Description
There might be a performance bug in FuturesUnordered
.
Here's an example, which puts n
async futures in FuturesUnordered
and waits for all of them to finish.
Each task locks an async mutex and immediately frees it, which causes them to finish one by one.
It looks like the execution time is quadratic, each time n
increases 2x, the time increases 4x.
n: 10000, time: 23ms
n: 20000, time: 89ms
n: 40000, time: 338ms
n: 80000, time: 1304ms
n: 160000, time: 5181ms
Documentation states:
Futures managed by FuturesUnordered will only be polled when they generate wake-up notifications.
and the implementation tries hard to avoid quadratic complexity, so it looks like a bug.

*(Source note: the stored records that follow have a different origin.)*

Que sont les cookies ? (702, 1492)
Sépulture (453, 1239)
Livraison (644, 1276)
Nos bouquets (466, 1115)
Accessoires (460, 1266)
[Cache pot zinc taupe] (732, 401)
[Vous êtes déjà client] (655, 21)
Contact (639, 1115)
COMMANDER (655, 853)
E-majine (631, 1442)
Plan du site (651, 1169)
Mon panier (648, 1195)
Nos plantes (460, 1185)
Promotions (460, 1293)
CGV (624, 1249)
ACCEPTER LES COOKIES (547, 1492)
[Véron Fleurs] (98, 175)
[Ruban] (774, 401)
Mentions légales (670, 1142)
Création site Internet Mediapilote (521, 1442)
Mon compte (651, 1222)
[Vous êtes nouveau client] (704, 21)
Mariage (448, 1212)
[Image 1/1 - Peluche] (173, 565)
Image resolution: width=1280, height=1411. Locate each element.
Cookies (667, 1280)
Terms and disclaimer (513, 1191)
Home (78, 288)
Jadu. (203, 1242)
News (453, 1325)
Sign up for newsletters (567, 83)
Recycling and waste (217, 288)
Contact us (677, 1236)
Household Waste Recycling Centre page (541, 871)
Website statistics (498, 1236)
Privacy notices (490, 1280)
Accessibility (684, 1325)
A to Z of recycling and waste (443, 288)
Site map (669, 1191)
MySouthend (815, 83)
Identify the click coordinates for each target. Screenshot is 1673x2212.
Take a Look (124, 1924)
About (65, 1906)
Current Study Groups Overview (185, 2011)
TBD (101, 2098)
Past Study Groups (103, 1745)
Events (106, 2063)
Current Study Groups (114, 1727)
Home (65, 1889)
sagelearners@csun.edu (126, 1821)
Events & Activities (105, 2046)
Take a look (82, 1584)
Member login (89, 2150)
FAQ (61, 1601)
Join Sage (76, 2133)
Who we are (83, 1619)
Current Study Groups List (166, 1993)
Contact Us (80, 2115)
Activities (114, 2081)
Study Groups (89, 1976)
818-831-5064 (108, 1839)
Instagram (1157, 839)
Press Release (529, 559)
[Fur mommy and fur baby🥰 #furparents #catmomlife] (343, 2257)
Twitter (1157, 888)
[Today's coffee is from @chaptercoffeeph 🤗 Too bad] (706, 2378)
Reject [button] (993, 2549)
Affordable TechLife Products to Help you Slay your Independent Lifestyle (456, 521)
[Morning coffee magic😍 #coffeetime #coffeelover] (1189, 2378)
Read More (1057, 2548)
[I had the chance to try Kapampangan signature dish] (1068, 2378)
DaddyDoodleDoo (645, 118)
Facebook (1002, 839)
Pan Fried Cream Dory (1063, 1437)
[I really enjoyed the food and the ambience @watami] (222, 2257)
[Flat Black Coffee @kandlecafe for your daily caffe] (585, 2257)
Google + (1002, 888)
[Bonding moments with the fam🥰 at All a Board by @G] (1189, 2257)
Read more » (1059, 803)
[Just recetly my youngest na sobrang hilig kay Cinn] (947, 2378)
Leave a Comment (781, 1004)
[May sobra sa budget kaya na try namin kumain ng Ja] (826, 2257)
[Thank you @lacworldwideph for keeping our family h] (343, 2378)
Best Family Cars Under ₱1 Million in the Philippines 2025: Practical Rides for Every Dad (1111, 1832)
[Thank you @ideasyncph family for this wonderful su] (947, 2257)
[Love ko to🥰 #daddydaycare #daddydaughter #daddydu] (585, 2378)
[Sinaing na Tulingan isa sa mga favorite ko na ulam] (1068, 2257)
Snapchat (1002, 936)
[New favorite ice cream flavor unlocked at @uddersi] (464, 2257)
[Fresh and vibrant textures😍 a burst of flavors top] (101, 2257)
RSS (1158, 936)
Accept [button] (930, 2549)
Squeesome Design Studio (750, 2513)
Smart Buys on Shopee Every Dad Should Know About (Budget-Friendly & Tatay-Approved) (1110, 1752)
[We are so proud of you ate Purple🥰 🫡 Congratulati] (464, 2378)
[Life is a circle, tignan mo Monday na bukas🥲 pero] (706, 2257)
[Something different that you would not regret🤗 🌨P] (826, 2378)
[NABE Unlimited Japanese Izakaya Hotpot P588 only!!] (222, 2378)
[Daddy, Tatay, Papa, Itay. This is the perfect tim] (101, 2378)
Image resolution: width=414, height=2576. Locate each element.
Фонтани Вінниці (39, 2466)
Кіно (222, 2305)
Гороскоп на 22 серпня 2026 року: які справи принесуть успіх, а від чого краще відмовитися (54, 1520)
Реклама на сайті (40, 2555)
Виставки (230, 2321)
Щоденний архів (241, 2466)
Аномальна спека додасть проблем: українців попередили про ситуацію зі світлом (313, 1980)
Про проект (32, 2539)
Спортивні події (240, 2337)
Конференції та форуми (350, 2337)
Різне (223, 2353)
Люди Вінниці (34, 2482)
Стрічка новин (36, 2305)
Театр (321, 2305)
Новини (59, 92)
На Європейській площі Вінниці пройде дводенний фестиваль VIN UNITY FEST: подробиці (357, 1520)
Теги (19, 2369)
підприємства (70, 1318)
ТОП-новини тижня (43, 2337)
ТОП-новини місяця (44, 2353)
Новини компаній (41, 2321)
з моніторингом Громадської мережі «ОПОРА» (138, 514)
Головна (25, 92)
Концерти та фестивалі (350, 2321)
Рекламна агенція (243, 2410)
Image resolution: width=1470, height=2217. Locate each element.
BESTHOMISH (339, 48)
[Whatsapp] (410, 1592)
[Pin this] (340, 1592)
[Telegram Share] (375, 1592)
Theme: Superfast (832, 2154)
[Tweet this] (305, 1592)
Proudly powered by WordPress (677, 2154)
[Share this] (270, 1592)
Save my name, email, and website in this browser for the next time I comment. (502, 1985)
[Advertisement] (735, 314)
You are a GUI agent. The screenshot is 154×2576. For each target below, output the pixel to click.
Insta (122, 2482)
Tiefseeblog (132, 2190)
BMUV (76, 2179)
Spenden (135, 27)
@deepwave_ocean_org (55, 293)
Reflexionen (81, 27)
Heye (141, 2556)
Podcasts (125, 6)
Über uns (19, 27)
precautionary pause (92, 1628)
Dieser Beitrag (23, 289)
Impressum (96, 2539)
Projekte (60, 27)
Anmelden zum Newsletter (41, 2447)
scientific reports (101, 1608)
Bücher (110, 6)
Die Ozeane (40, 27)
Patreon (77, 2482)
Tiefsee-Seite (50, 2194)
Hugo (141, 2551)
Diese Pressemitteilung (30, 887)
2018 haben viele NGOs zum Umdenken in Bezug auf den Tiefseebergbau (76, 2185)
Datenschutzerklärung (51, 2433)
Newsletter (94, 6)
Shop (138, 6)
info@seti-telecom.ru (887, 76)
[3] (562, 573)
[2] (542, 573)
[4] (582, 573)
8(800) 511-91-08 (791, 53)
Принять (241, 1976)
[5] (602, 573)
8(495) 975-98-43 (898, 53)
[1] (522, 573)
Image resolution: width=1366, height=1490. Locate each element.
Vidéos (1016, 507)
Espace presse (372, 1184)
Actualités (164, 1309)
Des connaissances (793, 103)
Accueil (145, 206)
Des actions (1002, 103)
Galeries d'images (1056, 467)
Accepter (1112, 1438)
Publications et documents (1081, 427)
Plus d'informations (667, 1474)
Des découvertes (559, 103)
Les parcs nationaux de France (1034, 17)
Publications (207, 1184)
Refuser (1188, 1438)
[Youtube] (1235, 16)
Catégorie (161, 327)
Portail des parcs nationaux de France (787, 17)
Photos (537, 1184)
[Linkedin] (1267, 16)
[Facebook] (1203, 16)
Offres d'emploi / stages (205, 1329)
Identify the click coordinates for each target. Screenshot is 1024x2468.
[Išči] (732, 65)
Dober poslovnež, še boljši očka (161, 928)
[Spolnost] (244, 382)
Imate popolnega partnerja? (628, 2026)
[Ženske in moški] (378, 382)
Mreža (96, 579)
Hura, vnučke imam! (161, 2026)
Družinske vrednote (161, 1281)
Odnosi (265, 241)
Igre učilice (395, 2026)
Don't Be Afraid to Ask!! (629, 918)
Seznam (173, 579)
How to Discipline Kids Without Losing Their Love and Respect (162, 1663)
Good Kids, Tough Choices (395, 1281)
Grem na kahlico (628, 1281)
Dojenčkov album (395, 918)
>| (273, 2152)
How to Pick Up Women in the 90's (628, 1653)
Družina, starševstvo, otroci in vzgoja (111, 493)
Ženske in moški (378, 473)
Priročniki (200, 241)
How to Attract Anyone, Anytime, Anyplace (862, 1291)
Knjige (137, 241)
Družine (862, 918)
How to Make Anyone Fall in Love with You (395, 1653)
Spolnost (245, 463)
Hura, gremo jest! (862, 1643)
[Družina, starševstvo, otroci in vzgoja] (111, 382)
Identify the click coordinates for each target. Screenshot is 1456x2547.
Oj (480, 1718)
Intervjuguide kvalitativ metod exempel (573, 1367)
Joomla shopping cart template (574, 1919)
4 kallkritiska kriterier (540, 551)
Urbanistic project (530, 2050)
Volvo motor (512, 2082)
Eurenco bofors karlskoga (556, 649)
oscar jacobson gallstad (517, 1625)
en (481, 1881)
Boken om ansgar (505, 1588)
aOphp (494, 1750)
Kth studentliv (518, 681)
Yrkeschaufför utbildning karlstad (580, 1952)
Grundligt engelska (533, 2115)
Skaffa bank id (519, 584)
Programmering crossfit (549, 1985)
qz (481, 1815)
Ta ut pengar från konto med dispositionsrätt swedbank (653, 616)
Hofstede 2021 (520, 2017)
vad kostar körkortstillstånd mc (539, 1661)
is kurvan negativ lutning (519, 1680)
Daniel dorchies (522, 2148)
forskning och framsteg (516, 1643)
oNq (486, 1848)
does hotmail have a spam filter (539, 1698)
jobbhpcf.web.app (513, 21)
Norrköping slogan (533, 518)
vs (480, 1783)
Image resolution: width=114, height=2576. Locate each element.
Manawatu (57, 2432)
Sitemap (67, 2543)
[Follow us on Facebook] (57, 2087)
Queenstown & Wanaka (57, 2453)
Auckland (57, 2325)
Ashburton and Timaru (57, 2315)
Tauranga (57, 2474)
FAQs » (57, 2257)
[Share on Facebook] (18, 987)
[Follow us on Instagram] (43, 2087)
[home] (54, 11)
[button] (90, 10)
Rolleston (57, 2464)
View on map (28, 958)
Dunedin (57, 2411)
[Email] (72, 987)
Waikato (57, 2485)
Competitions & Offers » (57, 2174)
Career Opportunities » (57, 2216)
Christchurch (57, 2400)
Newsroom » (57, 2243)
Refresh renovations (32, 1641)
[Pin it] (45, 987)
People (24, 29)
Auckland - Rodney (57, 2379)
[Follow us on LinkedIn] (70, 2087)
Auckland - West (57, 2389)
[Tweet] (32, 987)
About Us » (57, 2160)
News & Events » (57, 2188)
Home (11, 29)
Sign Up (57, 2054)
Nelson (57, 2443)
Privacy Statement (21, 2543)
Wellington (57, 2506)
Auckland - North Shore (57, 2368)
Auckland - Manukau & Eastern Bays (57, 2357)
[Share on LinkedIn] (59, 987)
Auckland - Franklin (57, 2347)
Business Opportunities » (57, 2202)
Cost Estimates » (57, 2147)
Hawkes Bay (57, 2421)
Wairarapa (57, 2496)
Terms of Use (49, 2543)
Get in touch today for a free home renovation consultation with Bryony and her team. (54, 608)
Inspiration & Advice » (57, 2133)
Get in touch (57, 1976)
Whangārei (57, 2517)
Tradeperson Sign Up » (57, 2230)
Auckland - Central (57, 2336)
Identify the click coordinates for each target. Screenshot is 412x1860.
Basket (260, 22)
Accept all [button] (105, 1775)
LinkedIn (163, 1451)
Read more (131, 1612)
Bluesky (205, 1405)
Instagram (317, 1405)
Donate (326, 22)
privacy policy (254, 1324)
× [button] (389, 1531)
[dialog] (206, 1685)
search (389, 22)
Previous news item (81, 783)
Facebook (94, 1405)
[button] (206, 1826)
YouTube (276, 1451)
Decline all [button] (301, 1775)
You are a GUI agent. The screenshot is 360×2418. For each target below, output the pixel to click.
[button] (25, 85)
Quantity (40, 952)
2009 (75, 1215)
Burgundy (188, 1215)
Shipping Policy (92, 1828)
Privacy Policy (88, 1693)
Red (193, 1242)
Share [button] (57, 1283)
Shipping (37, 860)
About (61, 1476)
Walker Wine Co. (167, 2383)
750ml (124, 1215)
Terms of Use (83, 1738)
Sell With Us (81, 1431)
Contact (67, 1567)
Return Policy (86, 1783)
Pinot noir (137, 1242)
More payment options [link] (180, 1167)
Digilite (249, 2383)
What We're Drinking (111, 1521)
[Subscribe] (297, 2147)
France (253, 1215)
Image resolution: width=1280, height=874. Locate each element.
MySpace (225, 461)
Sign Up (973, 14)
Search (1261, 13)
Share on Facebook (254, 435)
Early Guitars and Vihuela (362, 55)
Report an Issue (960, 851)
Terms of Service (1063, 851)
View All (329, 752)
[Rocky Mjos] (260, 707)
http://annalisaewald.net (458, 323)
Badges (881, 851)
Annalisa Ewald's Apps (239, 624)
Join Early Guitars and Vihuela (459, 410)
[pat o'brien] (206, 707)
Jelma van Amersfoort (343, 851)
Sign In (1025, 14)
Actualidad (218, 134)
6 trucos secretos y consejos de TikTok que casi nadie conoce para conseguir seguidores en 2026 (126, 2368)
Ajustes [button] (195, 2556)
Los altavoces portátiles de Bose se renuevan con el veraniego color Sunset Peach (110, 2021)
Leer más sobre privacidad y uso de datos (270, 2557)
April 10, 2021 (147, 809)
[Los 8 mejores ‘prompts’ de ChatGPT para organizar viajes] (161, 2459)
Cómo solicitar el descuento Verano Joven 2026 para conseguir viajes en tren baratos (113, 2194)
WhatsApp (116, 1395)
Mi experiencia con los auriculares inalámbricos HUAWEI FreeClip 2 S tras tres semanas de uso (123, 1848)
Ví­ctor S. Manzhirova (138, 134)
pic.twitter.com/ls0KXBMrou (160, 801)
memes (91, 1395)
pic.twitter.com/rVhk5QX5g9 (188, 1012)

We ran into this issue when trying to perform many concurrent database queries In scylladb/scylla-rust-driver#362
main.rs
:
use futures::stream::futures_unordered::FuturesUnordered;
use futures::stream::StreamExt;
use std::sync::Arc;
use tokio::sync::Mutex;
async fn do_task(mutex: Arc<Mutex<()>>) {
mutex.lock().await;
}
async fn benchmark(n: usize) {
let start_time: std::time::Instant = std::time::Instant::now();
let mutex: Arc<Mutex<()>> = Arc::new(Mutex::new(()));
let mutex_guard = mutex.lock().await;
let mut futs = Vec::new();
for _ in 0..n {
futs.push(do_task(mutex.clone()));
}
let mut futs_unordered: FuturesUnordered<_> = futs.into_iter().collect();
std::mem::drop(mutex_guard);
for _ in 0..n {
futs_unordered.select_next_some().await;
}
println!("n: {}, time: {}ms", n, start_time.elapsed().as_millis());
}
#[tokio::main]
async fn main() {
for n in [10_000, 20_000, 40_000, 80_000, 160_000] {
benchmark(n).await;
}
}
Cargo.toml
:
[package]
name = "futures-unordered-slow"
version = "0.1.0"
edition = "2021"
[dependencies]
tokio = { version = "=1.14.0", features = ["rt-multi-thread", "sync", "macros"] }
futures = "=0.3.18"
Doing this using tokio::spawn
makes the time linear again:
main.rs
use std::sync::Arc;
use tokio::sync::Mutex;
async fn do_task(mutex: Arc<Mutex<()>>) {
mutex.lock().await;
}
async fn benchmark(n: usize) {
let start_time: std::time::Instant = std::time::Instant::now();
let mutex: Arc<Mutex<()>> = Arc::new(Mutex::new(()));
let mutex_guard = mutex.lock().await;
let mut futs = Vec::new();
for _ in 0..n {
futs.push(tokio::spawn(do_task(mutex.clone())));
}
std::mem::drop(mutex_guard);
for f in futs {
f.await.unwrap();
}
println!("n: {}, time: {}ms", n, start_time.elapsed().as_millis());
}
#[tokio::main]
async fn main() {
for n in [10_000, 20_000, 40_000, 80_000, 160_000] {
benchmark(n).await;
}
}
n: 10000, time: 6ms
n: 20000, time: 12ms
n: 40000, time: 25ms
n: 80000, time: 52ms
n: 160000, time: 104ms